*What the task asks*:
Go through the data below and copy each line where the word "Einheitspatent" occurs.

*Record extracts*:
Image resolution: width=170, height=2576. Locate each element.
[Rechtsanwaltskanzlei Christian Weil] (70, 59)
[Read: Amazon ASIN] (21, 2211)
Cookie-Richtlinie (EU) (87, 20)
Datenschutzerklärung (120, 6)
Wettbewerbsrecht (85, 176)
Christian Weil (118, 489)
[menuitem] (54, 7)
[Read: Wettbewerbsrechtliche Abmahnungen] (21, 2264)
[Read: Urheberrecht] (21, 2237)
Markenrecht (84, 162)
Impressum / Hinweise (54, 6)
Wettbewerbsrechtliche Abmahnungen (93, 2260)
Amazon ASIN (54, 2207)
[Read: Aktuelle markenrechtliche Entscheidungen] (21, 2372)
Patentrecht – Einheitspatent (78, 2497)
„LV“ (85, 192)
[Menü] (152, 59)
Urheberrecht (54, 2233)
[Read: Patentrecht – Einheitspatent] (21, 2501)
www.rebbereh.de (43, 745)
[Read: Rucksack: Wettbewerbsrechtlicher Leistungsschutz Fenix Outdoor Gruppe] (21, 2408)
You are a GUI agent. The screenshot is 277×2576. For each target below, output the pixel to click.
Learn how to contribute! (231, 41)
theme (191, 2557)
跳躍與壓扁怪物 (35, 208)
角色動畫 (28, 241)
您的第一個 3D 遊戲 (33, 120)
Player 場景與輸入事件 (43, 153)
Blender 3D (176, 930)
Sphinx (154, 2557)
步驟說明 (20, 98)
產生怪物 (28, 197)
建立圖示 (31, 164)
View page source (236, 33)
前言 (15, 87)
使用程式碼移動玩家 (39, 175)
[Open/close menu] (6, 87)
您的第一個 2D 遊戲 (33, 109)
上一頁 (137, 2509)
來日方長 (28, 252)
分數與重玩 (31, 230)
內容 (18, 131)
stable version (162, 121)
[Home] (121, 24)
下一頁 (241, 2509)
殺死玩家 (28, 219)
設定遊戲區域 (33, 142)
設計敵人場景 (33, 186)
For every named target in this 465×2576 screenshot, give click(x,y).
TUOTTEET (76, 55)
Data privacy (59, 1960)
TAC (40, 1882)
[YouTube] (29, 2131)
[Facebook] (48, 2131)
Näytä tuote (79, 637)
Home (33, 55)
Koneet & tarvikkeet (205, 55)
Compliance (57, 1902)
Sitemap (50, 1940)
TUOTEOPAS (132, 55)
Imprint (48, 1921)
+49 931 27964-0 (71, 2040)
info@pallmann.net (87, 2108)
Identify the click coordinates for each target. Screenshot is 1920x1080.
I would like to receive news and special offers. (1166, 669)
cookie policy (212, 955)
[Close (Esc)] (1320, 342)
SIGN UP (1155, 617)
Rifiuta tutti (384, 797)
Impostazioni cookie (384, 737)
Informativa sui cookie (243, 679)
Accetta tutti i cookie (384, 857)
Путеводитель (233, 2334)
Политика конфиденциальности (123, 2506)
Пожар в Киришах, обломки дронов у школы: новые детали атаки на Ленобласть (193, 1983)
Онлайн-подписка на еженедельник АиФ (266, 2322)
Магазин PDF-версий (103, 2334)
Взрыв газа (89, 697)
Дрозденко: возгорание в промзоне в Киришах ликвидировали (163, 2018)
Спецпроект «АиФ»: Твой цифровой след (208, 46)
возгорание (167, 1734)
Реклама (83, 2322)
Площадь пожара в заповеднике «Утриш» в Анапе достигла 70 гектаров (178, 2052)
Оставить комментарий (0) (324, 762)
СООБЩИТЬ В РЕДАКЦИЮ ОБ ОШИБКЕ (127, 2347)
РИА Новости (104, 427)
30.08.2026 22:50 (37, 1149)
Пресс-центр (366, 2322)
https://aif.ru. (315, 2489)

*Solution for this task*:
Patentrecht – Einheitspatent (78, 2497)
[Read: Patentrecht – Einheitspatent] (21, 2501)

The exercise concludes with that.